═════ Records shown

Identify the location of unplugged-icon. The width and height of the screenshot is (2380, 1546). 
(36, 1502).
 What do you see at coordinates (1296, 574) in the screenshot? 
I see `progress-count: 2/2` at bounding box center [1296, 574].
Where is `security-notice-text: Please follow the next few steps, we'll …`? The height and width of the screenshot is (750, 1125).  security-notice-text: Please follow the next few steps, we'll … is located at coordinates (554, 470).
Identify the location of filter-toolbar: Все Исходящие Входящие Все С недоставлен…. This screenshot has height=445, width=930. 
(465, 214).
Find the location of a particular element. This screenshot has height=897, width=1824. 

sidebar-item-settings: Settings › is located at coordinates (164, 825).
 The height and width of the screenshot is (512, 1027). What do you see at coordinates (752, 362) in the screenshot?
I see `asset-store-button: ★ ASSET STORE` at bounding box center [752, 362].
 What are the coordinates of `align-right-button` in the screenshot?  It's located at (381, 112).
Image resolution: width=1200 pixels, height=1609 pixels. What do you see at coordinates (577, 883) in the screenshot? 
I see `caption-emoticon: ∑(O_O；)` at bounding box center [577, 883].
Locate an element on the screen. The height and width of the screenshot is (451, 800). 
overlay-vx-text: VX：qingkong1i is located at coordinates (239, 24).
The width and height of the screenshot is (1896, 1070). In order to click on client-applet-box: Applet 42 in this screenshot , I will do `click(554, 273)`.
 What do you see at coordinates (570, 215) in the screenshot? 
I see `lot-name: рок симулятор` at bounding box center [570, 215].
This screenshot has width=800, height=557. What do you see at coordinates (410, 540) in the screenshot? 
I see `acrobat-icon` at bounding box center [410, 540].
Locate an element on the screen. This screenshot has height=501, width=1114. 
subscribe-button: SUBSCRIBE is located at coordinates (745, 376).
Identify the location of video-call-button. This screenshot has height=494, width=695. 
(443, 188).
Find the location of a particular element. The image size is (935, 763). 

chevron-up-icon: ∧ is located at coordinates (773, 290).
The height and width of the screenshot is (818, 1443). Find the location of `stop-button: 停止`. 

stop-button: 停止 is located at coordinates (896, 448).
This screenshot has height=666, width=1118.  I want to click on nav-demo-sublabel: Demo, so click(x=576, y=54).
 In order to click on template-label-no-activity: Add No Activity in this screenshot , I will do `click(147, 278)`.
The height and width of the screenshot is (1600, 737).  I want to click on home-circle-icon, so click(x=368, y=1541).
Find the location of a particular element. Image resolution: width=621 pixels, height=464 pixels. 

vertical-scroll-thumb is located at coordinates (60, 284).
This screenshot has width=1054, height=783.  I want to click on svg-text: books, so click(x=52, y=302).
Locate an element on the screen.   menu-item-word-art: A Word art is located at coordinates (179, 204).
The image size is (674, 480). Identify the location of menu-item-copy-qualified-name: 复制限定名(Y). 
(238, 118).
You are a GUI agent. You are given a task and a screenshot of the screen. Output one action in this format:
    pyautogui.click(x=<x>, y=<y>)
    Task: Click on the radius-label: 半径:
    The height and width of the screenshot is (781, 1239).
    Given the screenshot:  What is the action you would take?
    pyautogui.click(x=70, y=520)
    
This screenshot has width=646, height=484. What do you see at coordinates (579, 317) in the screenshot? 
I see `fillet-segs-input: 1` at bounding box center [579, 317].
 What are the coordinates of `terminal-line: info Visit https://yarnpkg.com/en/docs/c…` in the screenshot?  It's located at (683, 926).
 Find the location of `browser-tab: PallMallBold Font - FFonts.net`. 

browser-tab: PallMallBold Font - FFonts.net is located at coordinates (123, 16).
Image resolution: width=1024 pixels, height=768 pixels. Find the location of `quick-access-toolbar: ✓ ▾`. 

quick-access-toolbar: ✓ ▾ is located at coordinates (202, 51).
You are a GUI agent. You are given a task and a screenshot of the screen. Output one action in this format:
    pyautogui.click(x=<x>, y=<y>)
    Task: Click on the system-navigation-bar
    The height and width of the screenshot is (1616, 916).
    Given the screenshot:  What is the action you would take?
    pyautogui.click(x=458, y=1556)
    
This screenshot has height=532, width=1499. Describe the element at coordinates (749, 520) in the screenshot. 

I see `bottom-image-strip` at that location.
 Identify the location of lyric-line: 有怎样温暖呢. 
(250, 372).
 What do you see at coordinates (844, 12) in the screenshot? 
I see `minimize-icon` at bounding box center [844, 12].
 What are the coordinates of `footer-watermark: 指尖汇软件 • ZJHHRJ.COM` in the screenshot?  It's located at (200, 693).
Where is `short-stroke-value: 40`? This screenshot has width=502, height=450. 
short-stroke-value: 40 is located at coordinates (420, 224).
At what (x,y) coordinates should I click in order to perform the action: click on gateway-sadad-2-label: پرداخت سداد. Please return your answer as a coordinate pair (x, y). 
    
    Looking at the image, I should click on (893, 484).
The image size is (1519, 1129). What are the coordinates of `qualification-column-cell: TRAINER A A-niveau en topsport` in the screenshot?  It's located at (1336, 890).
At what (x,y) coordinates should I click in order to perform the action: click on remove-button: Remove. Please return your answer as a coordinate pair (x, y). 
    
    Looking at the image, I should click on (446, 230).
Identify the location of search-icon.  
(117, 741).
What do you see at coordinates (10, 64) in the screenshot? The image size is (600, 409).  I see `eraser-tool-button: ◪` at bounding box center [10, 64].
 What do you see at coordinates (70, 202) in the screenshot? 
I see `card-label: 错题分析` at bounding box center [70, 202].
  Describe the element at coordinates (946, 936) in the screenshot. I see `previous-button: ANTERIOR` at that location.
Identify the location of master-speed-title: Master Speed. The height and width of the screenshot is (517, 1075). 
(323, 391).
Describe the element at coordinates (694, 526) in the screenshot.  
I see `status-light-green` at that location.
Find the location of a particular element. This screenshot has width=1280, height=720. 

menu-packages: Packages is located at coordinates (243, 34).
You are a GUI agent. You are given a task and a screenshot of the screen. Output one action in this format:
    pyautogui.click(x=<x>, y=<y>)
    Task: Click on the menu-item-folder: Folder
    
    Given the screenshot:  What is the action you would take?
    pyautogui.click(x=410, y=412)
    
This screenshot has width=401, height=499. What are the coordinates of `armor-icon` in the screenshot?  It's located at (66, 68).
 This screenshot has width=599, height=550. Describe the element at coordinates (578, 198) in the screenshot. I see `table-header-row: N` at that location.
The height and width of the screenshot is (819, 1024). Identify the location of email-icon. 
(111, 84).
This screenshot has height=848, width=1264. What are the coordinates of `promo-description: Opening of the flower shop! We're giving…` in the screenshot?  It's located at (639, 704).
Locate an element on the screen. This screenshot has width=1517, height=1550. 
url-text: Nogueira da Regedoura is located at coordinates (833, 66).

══════════

■ **Assigned task**
Print every one of the records above, reproducing each line without any change.

■ **Finished task**
Identify the location of unplugged-icon. The width and height of the screenshot is (2380, 1546). 
(36, 1502).
 What do you see at coordinates (1296, 574) in the screenshot? 
I see `progress-count: 2/2` at bounding box center [1296, 574].
Where is `security-notice-text: Please follow the next few steps, we'll …`? The height and width of the screenshot is (750, 1125).  security-notice-text: Please follow the next few steps, we'll … is located at coordinates (554, 470).
Identify the location of filter-toolbar: Все Исходящие Входящие Все С недоставлен…. This screenshot has height=445, width=930. 
(465, 214).
Find the location of a particular element. This screenshot has height=897, width=1824. 

sidebar-item-settings: Settings › is located at coordinates (164, 825).
 The height and width of the screenshot is (512, 1027). What do you see at coordinates (752, 362) in the screenshot?
I see `asset-store-button: ★ ASSET STORE` at bounding box center [752, 362].
 What are the coordinates of `align-right-button` in the screenshot?  It's located at (381, 112).
Image resolution: width=1200 pixels, height=1609 pixels. What do you see at coordinates (577, 883) in the screenshot? 
I see `caption-emoticon: ∑(O_O；)` at bounding box center [577, 883].
Locate an element on the screen. The height and width of the screenshot is (451, 800). 
overlay-vx-text: VX：qingkong1i is located at coordinates (239, 24).
The width and height of the screenshot is (1896, 1070). In order to click on client-applet-box: Applet 42 in this screenshot , I will do `click(554, 273)`.
 What do you see at coordinates (570, 215) in the screenshot? 
I see `lot-name: рок симулятор` at bounding box center [570, 215].
This screenshot has width=800, height=557. What do you see at coordinates (410, 540) in the screenshot? 
I see `acrobat-icon` at bounding box center [410, 540].
Locate an element on the screen. This screenshot has height=501, width=1114. 
subscribe-button: SUBSCRIBE is located at coordinates (745, 376).
Identify the location of video-call-button. This screenshot has height=494, width=695. 
(443, 188).
Find the location of a particular element. The image size is (935, 763). 

chevron-up-icon: ∧ is located at coordinates (773, 290).
The height and width of the screenshot is (818, 1443). Find the location of `stop-button: 停止`. 

stop-button: 停止 is located at coordinates (896, 448).
This screenshot has height=666, width=1118.  I want to click on nav-demo-sublabel: Demo, so click(x=576, y=54).
 In order to click on template-label-no-activity: Add No Activity in this screenshot , I will do `click(147, 278)`.
The height and width of the screenshot is (1600, 737).  I want to click on home-circle-icon, so click(x=368, y=1541).
Find the location of a particular element. Image resolution: width=621 pixels, height=464 pixels. 

vertical-scroll-thumb is located at coordinates (60, 284).
This screenshot has width=1054, height=783.  I want to click on svg-text: books, so click(x=52, y=302).
Locate an element on the screen.   menu-item-word-art: A Word art is located at coordinates (179, 204).
The image size is (674, 480). Identify the location of menu-item-copy-qualified-name: 复制限定名(Y). 
(238, 118).
You are a GUI agent. You are given a task and a screenshot of the screen. Output one action in this format:
    pyautogui.click(x=<x>, y=<y>)
    Task: Click on the radius-label: 半径:
    The height and width of the screenshot is (781, 1239).
    Given the screenshot:  What is the action you would take?
    pyautogui.click(x=70, y=520)
    
This screenshot has width=646, height=484. What do you see at coordinates (579, 317) in the screenshot? 
I see `fillet-segs-input: 1` at bounding box center [579, 317].
 What are the coordinates of `terminal-line: info Visit https://yarnpkg.com/en/docs/c…` in the screenshot?  It's located at (683, 926).
 Find the location of `browser-tab: PallMallBold Font - FFonts.net`. 

browser-tab: PallMallBold Font - FFonts.net is located at coordinates (123, 16).
Image resolution: width=1024 pixels, height=768 pixels. Find the location of `quick-access-toolbar: ✓ ▾`. 

quick-access-toolbar: ✓ ▾ is located at coordinates (202, 51).
You are a GUI agent. You are given a task and a screenshot of the screen. Output one action in this format:
    pyautogui.click(x=<x>, y=<y>)
    Task: Click on the system-navigation-bar
    The height and width of the screenshot is (1616, 916).
    Given the screenshot:  What is the action you would take?
    pyautogui.click(x=458, y=1556)
    
This screenshot has height=532, width=1499. Describe the element at coordinates (749, 520) in the screenshot. 

I see `bottom-image-strip` at that location.
 Identify the location of lyric-line: 有怎样温暖呢. 
(250, 372).
 What do you see at coordinates (844, 12) in the screenshot? 
I see `minimize-icon` at bounding box center [844, 12].
 What are the coordinates of `footer-watermark: 指尖汇软件 • ZJHHRJ.COM` in the screenshot?  It's located at (200, 693).
Where is `short-stroke-value: 40`? This screenshot has width=502, height=450. 
short-stroke-value: 40 is located at coordinates (420, 224).
At what (x,y) coordinates should I click in order to perform the action: click on gateway-sadad-2-label: پرداخت سداد. Please return your answer as a coordinate pair (x, y). 
    
    Looking at the image, I should click on (893, 484).
The image size is (1519, 1129). What are the coordinates of `qualification-column-cell: TRAINER A A-niveau en topsport` in the screenshot?  It's located at (1336, 890).
At what (x,y) coordinates should I click in order to perform the action: click on remove-button: Remove. Please return your answer as a coordinate pair (x, y). 
    
    Looking at the image, I should click on (446, 230).
Identify the location of search-icon.  
(117, 741).
What do you see at coordinates (10, 64) in the screenshot? The image size is (600, 409).  I see `eraser-tool-button: ◪` at bounding box center [10, 64].
 What do you see at coordinates (70, 202) in the screenshot? 
I see `card-label: 错题分析` at bounding box center [70, 202].
  Describe the element at coordinates (946, 936) in the screenshot. I see `previous-button: ANTERIOR` at that location.
Identify the location of master-speed-title: Master Speed. The height and width of the screenshot is (517, 1075). 
(323, 391).
Describe the element at coordinates (694, 526) in the screenshot.  
I see `status-light-green` at that location.
Find the location of a particular element. This screenshot has width=1280, height=720. 

menu-packages: Packages is located at coordinates (243, 34).
You are a GUI agent. You are given a task and a screenshot of the screen. Output one action in this format:
    pyautogui.click(x=<x>, y=<y>)
    Task: Click on the menu-item-folder: Folder
    
    Given the screenshot:  What is the action you would take?
    pyautogui.click(x=410, y=412)
    
This screenshot has width=401, height=499. What are the coordinates of `armor-icon` in the screenshot?  It's located at (66, 68).
 This screenshot has width=599, height=550. Describe the element at coordinates (578, 198) in the screenshot. I see `table-header-row: N` at that location.
The height and width of the screenshot is (819, 1024). Identify the location of email-icon. 
(111, 84).
This screenshot has height=848, width=1264. What are the coordinates of `promo-description: Opening of the flower shop! We're giving…` in the screenshot?  It's located at (639, 704).
Locate an element on the screen. This screenshot has width=1517, height=1550. 
url-text: Nogueira da Regedoura is located at coordinates (833, 66).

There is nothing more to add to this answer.